WHAT THE EXERCISE ASKS =>
Pictures must be left out. Retype exactly the lines from the one containing "under iPhone/iPad post" through the last line of the records below.

INFORMATION =>
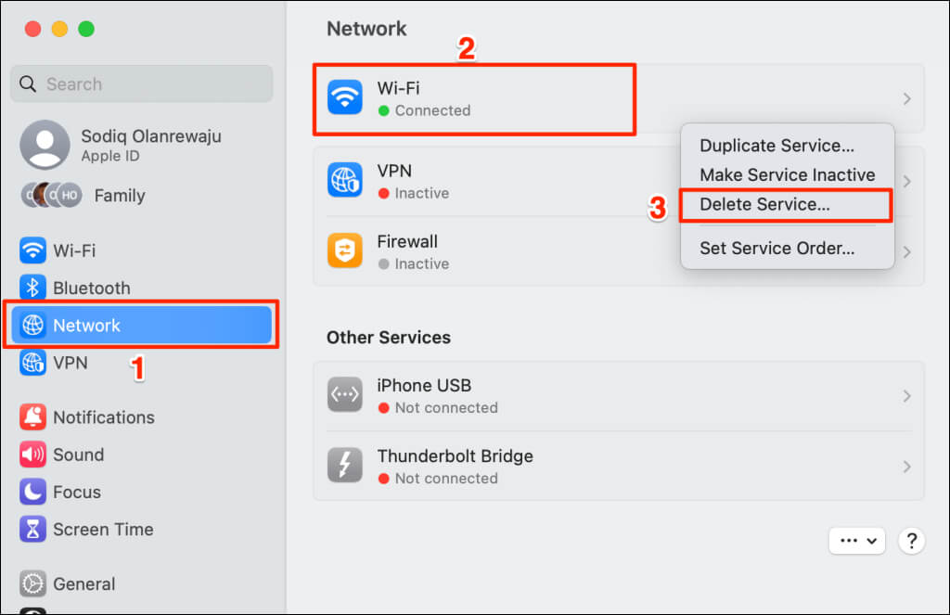Screen dimensions: 950x615
Task: Select the Sound sidebar icon
Action: [x=32, y=455]
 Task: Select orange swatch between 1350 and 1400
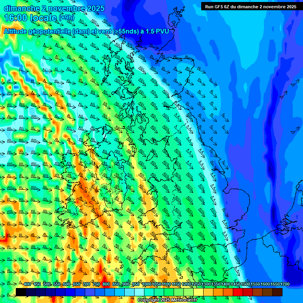(218, 292)
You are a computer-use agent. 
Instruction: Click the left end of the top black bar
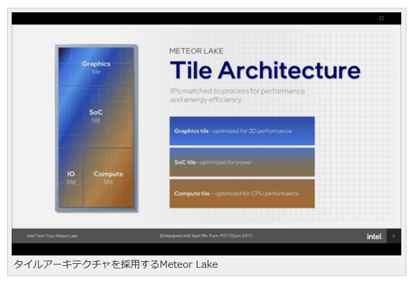(x=26, y=18)
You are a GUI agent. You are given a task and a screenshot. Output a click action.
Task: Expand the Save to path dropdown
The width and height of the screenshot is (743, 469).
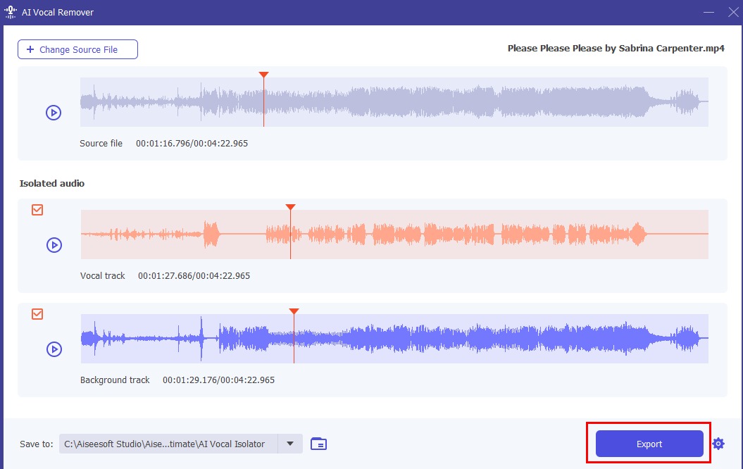coord(289,444)
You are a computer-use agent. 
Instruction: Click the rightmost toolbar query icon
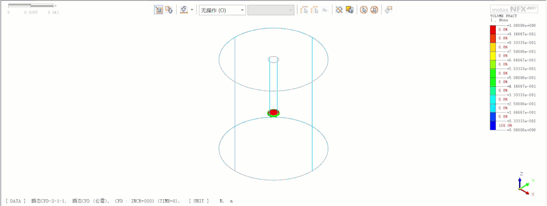[388, 10]
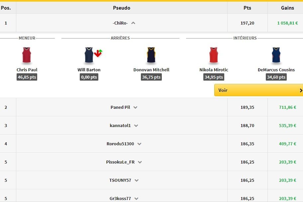Click the Pseudo column header
Image resolution: width=303 pixels, height=202 pixels.
(122, 8)
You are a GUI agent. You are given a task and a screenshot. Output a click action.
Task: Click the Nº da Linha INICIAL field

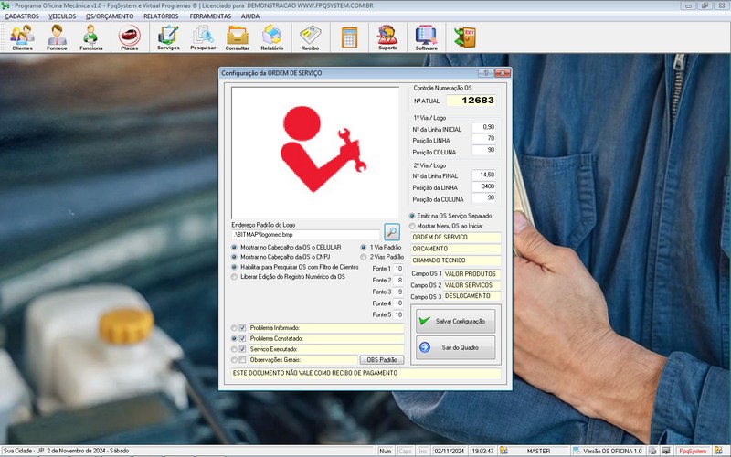[x=483, y=127]
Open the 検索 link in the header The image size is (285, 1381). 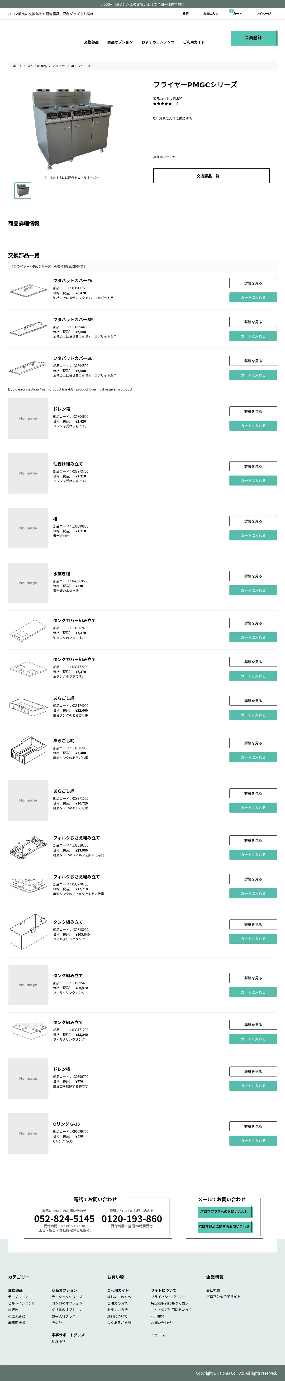(x=185, y=13)
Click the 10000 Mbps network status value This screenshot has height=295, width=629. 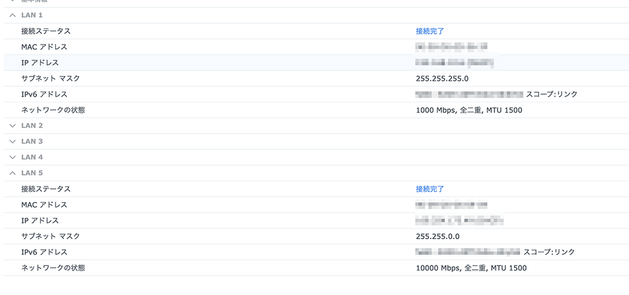[x=471, y=268]
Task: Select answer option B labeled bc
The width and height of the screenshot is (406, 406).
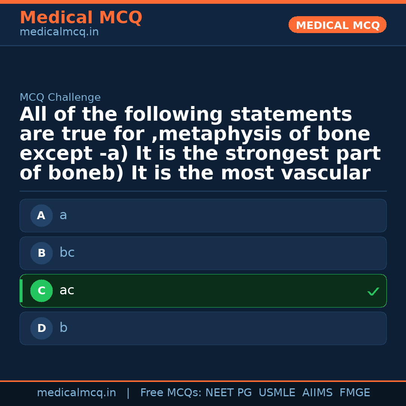Action: point(203,253)
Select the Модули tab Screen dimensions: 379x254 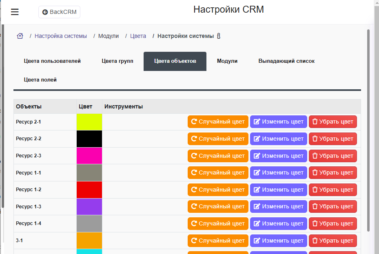click(x=227, y=61)
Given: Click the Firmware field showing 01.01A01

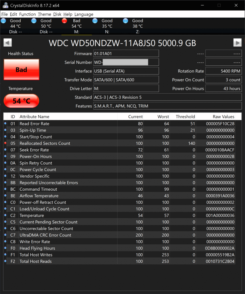Looking at the screenshot, I should [x=126, y=53].
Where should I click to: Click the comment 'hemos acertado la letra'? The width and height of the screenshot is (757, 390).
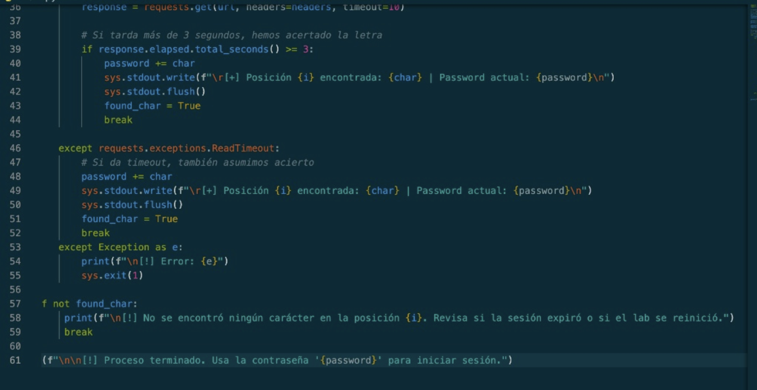(317, 35)
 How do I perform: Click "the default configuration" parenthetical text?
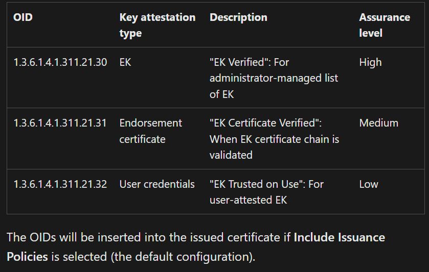(183, 257)
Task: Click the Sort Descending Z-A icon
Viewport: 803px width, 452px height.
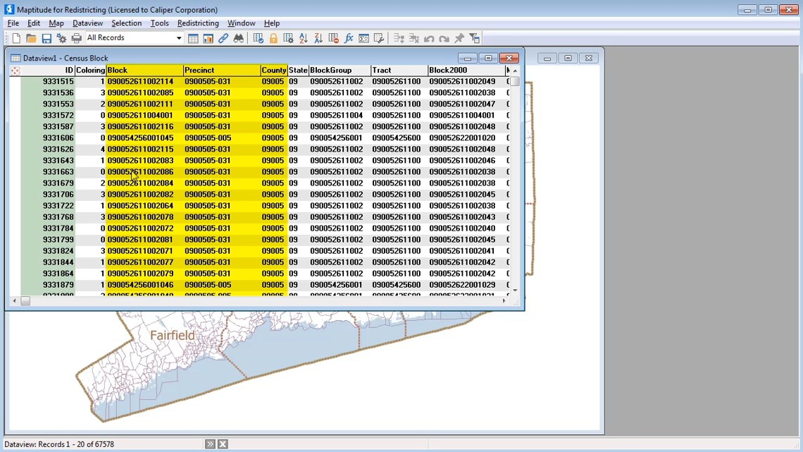Action: point(318,38)
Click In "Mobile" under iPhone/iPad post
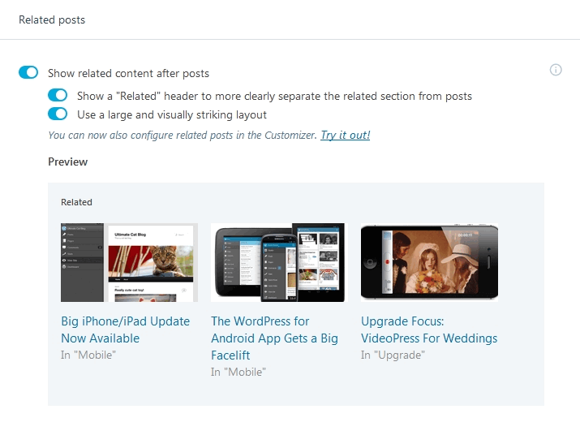 pos(88,355)
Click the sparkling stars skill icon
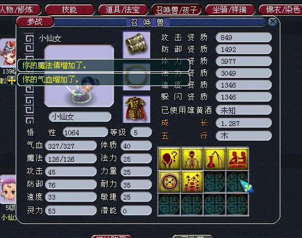 192,182
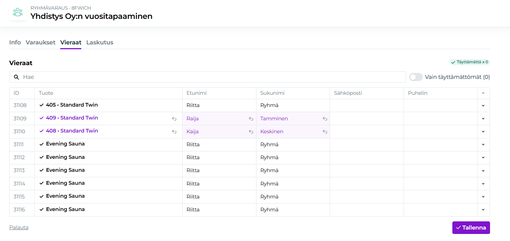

ANSWER TO THE EXERCISE =>
Click In "Mobile" under iPhone/iPad post
 pos(88,355)
Click the sparkling stars skill icon
 192,182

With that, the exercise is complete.